§ **Goal**: Copy out every line of the material below word for word, omitting the pictures.

A run of records
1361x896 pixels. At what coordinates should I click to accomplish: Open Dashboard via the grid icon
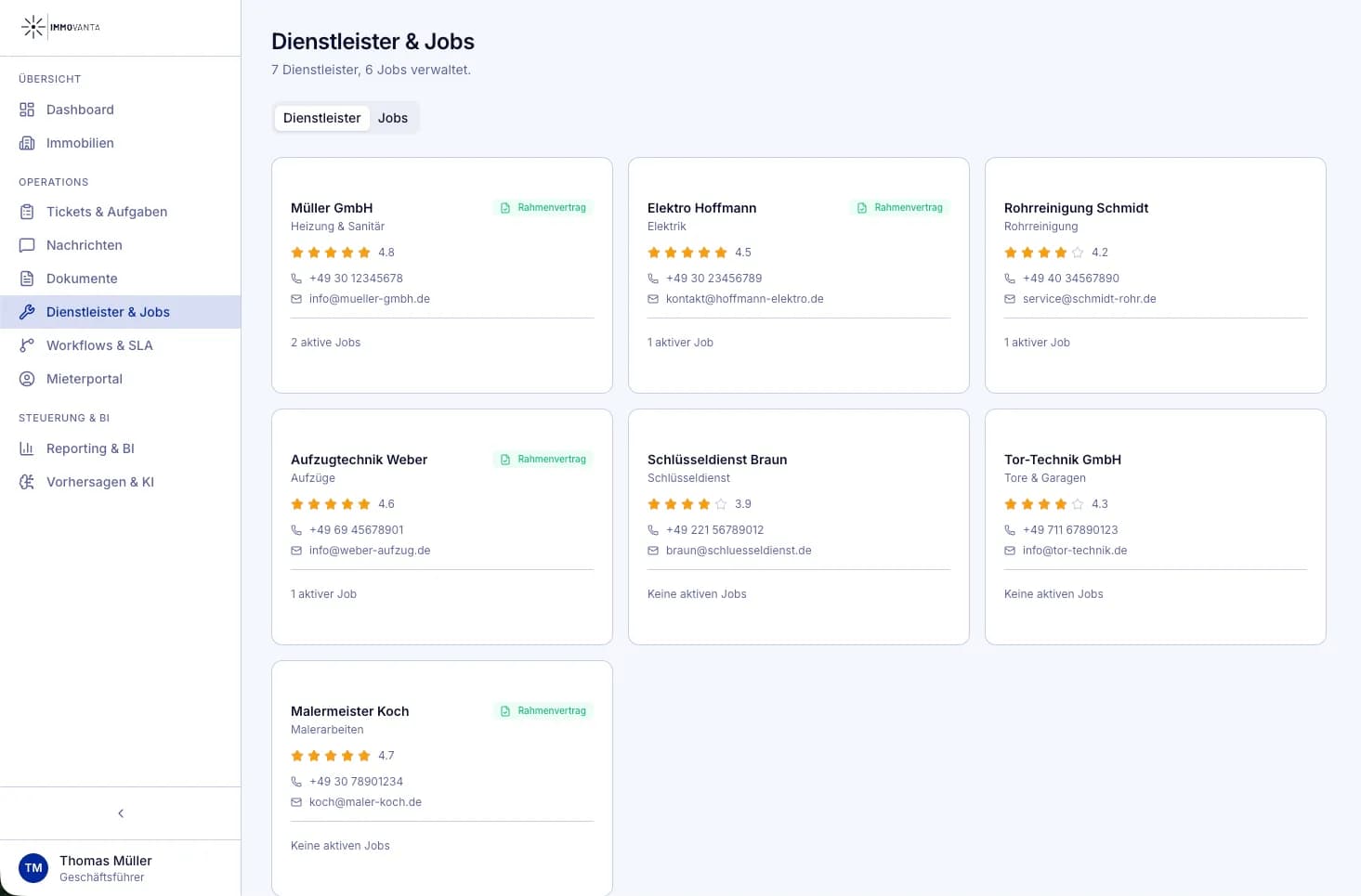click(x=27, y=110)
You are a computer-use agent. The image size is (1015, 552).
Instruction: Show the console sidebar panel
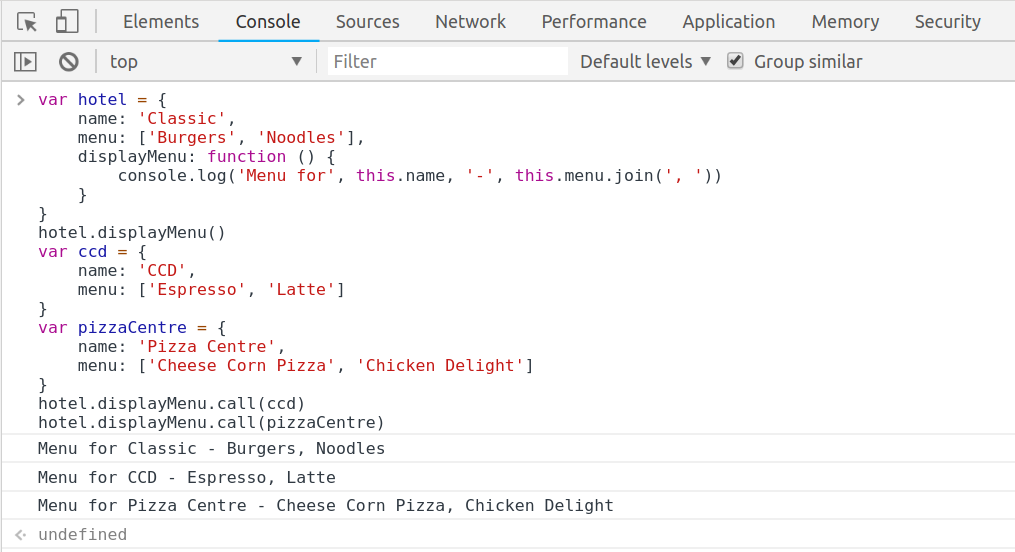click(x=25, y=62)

§ **Correct output**:
1361x896 pixels. At what coordinates should I click to accomplish: Open Dashboard via the grid icon
click(x=27, y=110)
You are a computer-use agent. The image size is (1015, 552).
Instruction: Show the console sidebar panel
click(x=25, y=62)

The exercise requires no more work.